── RECORDS FOR THIS TASK
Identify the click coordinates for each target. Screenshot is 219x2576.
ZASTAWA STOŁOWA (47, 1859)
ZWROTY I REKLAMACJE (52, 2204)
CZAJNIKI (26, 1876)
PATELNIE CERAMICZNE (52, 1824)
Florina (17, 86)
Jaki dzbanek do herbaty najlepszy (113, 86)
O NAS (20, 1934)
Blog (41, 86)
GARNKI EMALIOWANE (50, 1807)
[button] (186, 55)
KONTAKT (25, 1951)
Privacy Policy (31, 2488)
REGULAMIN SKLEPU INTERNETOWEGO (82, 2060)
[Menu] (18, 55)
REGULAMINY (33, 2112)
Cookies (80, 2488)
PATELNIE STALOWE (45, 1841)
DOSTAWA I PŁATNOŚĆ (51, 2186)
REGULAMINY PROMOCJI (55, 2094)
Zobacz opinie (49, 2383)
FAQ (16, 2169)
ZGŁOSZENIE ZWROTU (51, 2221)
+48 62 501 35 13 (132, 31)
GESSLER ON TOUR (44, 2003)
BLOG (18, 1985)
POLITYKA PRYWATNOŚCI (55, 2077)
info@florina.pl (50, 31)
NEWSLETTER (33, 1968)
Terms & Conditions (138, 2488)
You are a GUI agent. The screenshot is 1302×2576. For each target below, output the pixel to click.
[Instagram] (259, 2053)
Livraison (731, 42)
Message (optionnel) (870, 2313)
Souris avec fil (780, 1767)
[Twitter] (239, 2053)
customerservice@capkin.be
────
THE TASK: Reprint the data above from the opening line to the line holding "POLITYKA PRYWATNOŚCI (55, 2077)", inclusive, and nothing else.

OUTPUT:
Identify the click coordinates for each target. Screenshot is 219x2576.
ZASTAWA STOŁOWA (47, 1859)
ZWROTY I REKLAMACJE (52, 2204)
CZAJNIKI (26, 1876)
PATELNIE CERAMICZNE (52, 1824)
Florina (17, 86)
Jaki dzbanek do herbaty najlepszy (113, 86)
O NAS (20, 1934)
Blog (41, 86)
GARNKI EMALIOWANE (50, 1807)
[button] (186, 55)
KONTAKT (25, 1951)
Privacy Policy (31, 2488)
REGULAMIN SKLEPU INTERNETOWEGO (82, 2060)
[Menu] (18, 55)
REGULAMINY (33, 2112)
Cookies (80, 2488)
PATELNIE STALOWE (45, 1841)
DOSTAWA I PŁATNOŚĆ (51, 2186)
REGULAMINY PROMOCJI (55, 2094)
Zobacz opinie (49, 2383)
FAQ (16, 2169)
ZGŁOSZENIE ZWROTU (51, 2221)
+48 62 501 35 13 (132, 31)
GESSLER ON TOUR (44, 2003)
BLOG (18, 1985)
POLITYKA PRYWATNOŚCI (55, 2077)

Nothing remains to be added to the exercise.